**WHAT THE EXERCISE ASKS:**
Every line from the one with "Given: Select the Gradient Wipe transition" through the end of the entries below should be written out exactly; the pictures should not.
━━━━━━
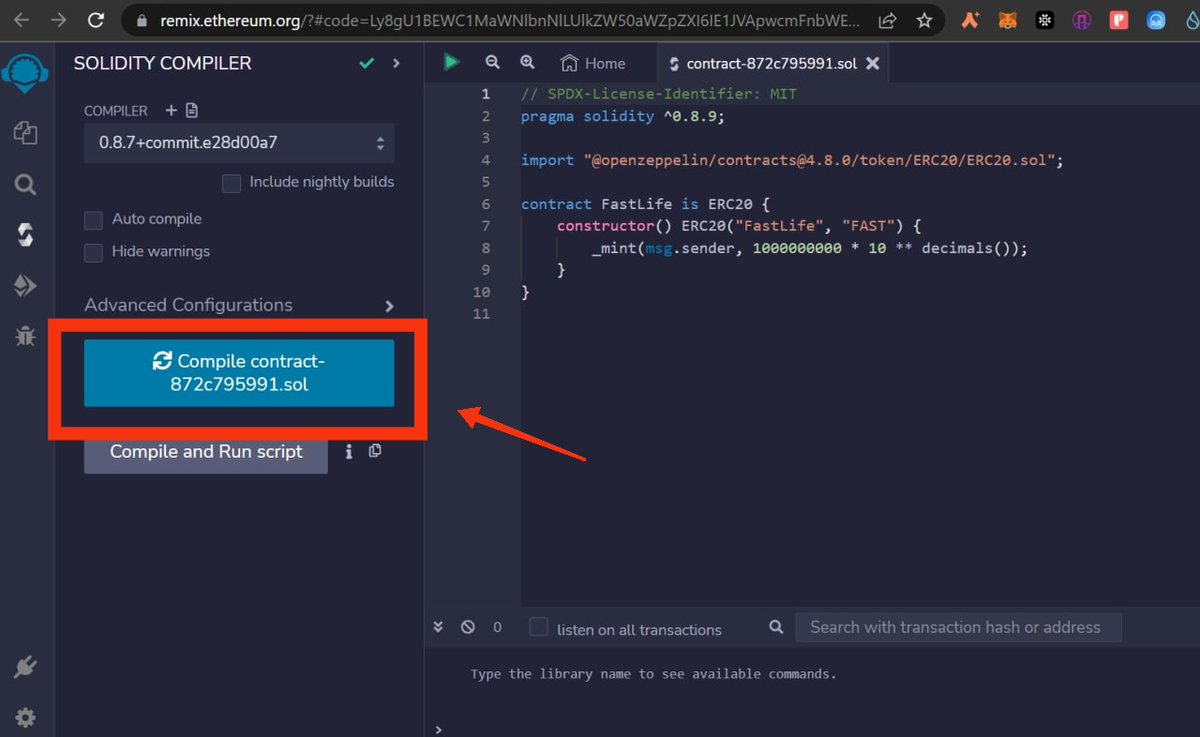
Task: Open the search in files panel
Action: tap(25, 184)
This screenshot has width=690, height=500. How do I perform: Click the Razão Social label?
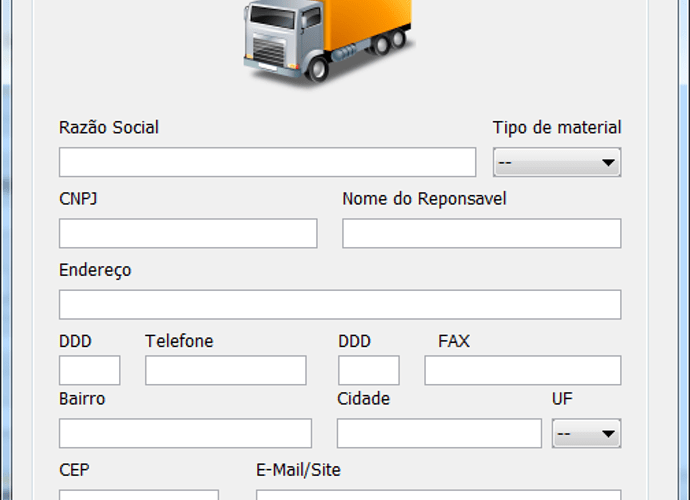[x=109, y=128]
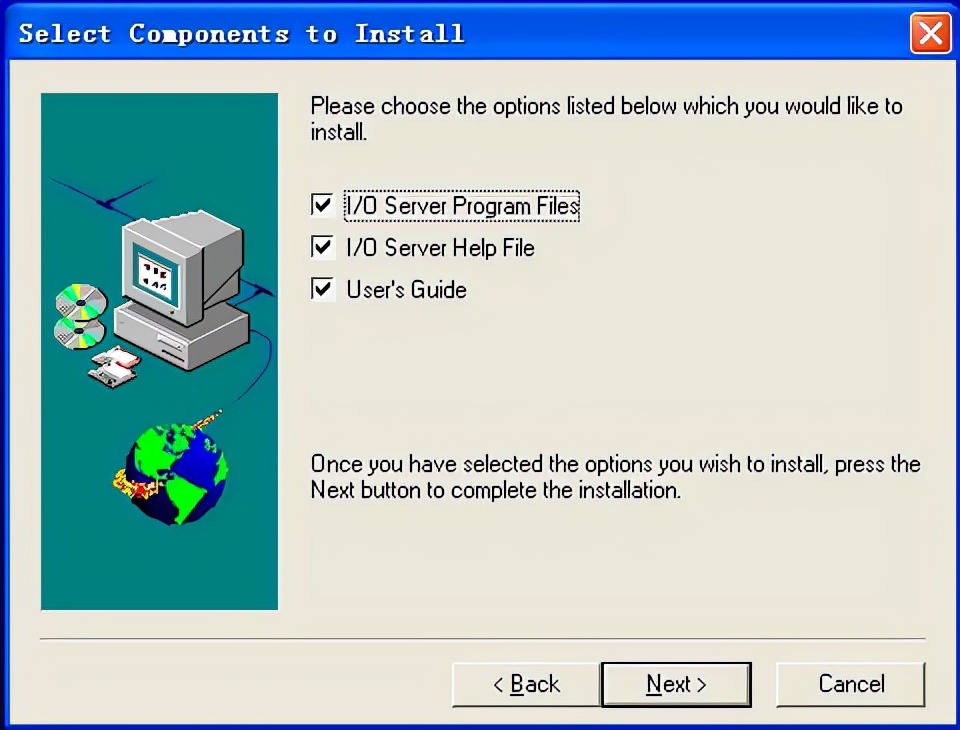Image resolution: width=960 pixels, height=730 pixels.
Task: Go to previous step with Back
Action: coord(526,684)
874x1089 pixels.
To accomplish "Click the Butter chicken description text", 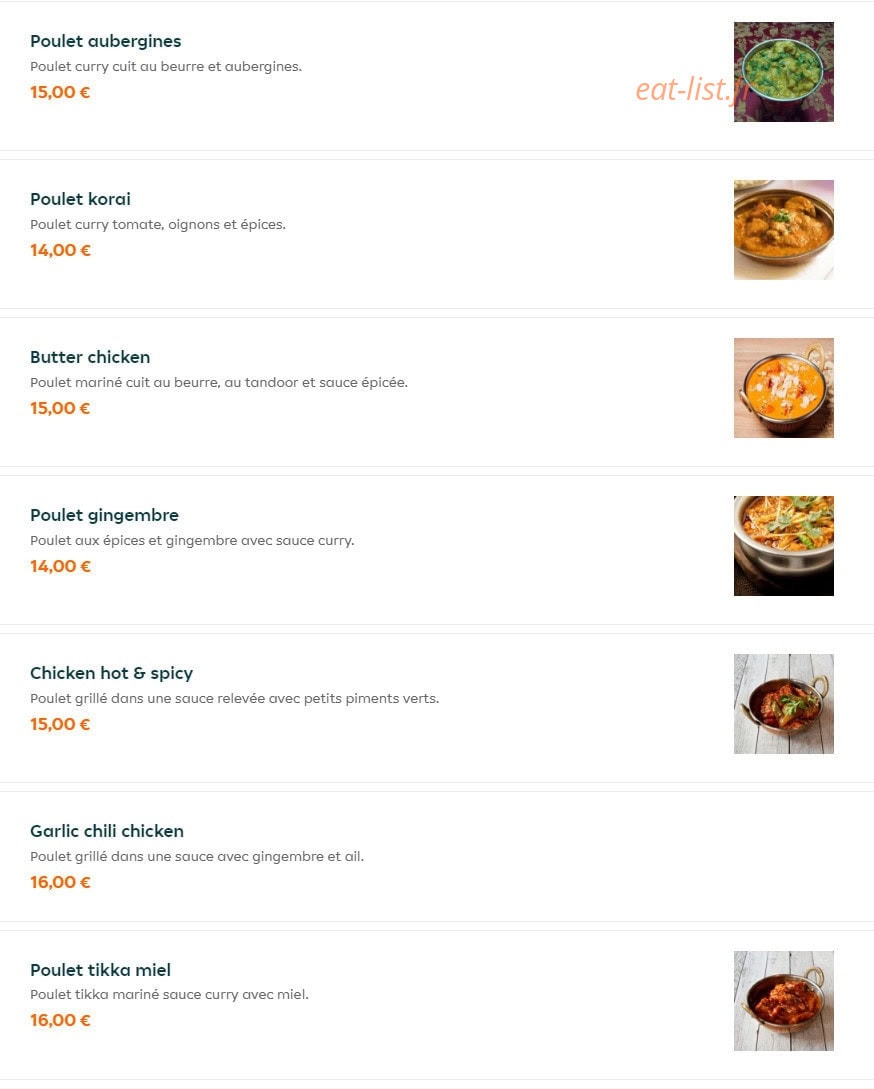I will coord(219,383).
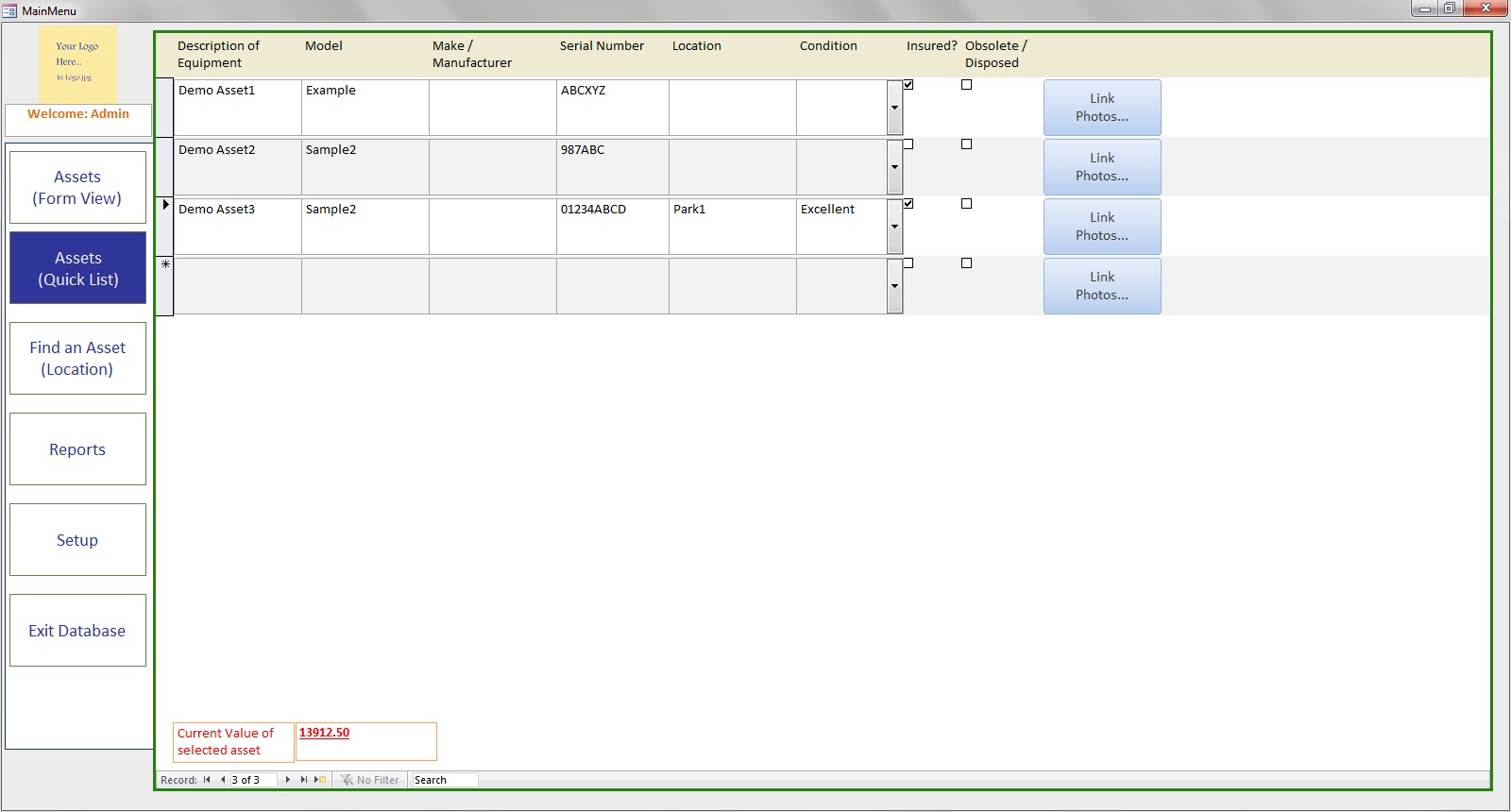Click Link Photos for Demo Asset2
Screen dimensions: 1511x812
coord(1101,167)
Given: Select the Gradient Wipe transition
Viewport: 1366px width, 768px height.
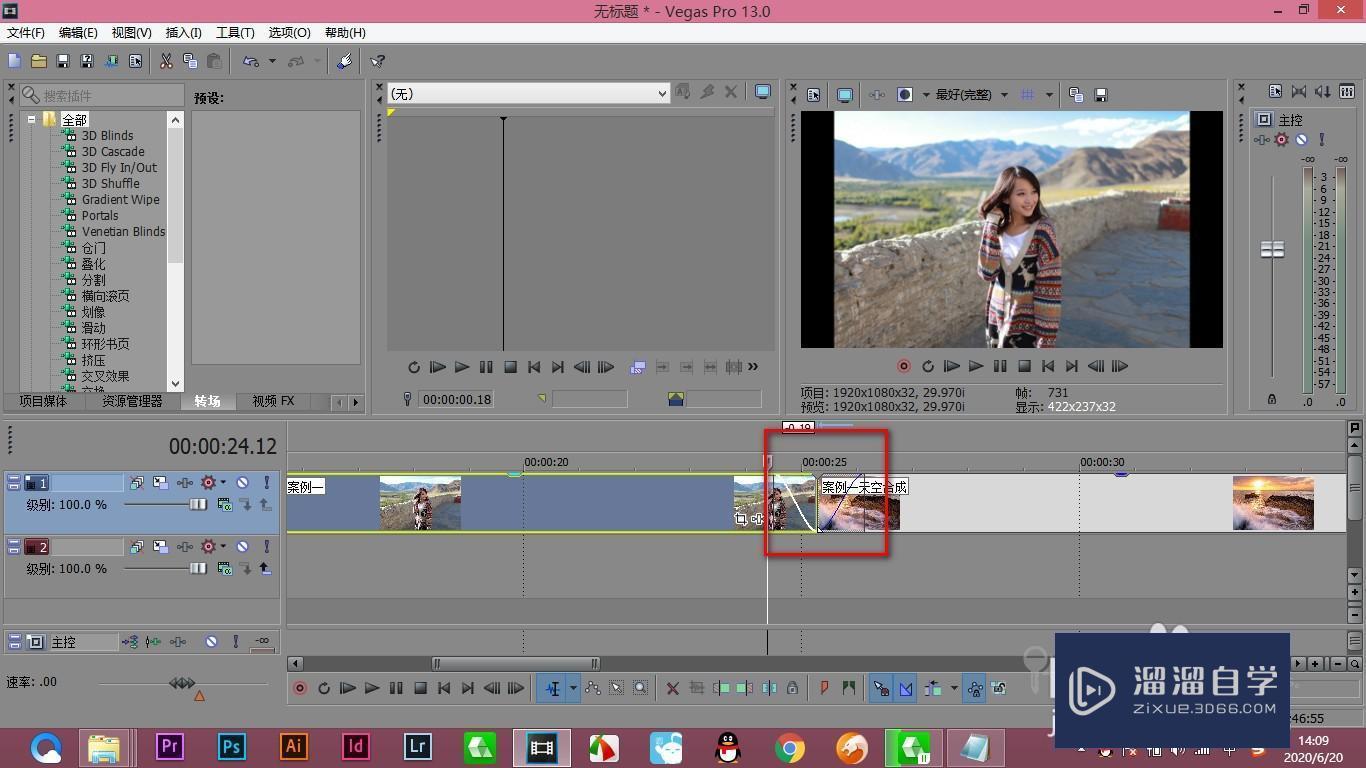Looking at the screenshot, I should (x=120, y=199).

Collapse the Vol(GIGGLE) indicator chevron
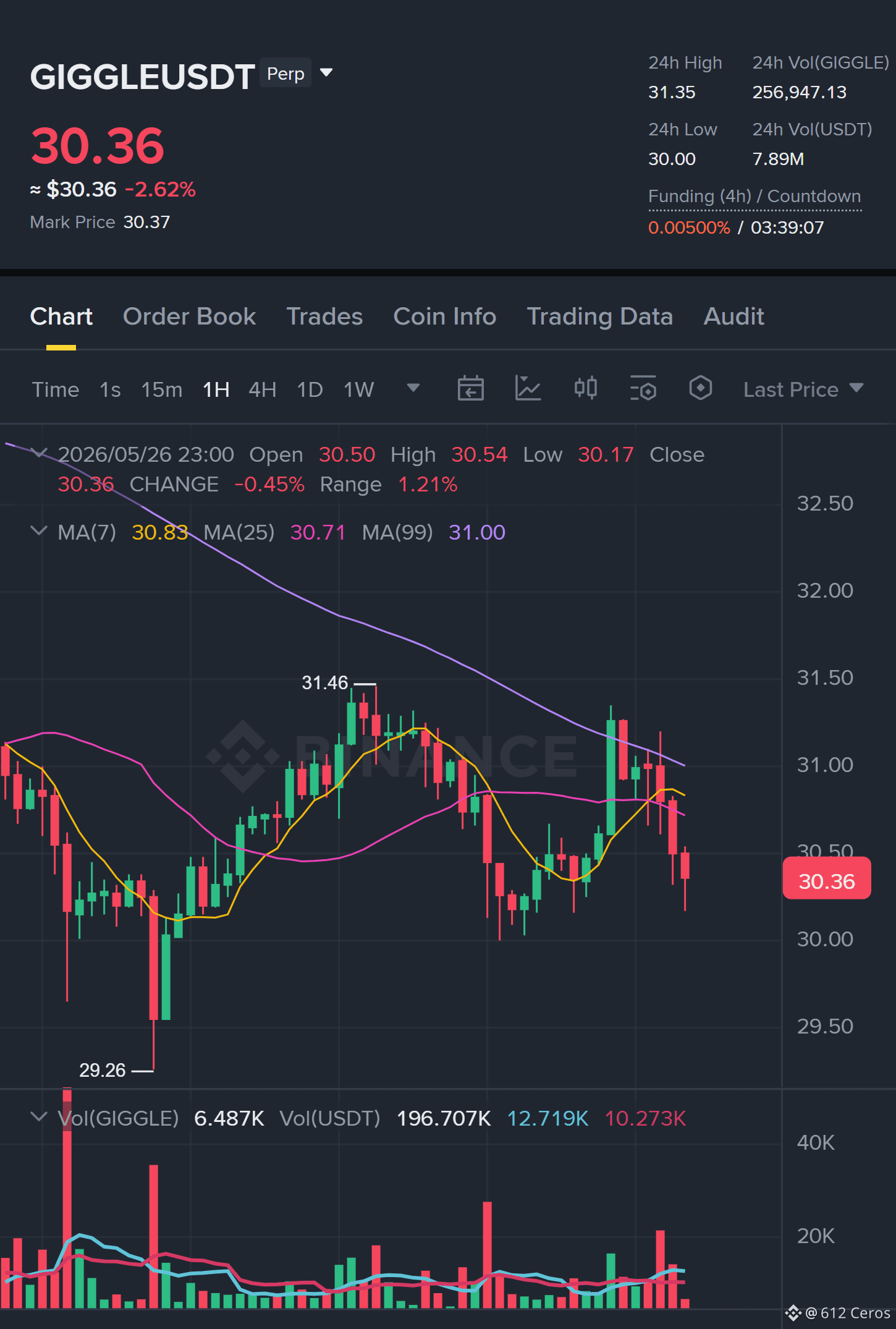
━━━━━━
**EXERCISE ANSWER:**
Given: Select the Gradient Wipe transition
Viewport: 1366px width, 768px height.
Looking at the screenshot, I should (x=120, y=199).

Collapse the Vol(GIGGLE) indicator chevron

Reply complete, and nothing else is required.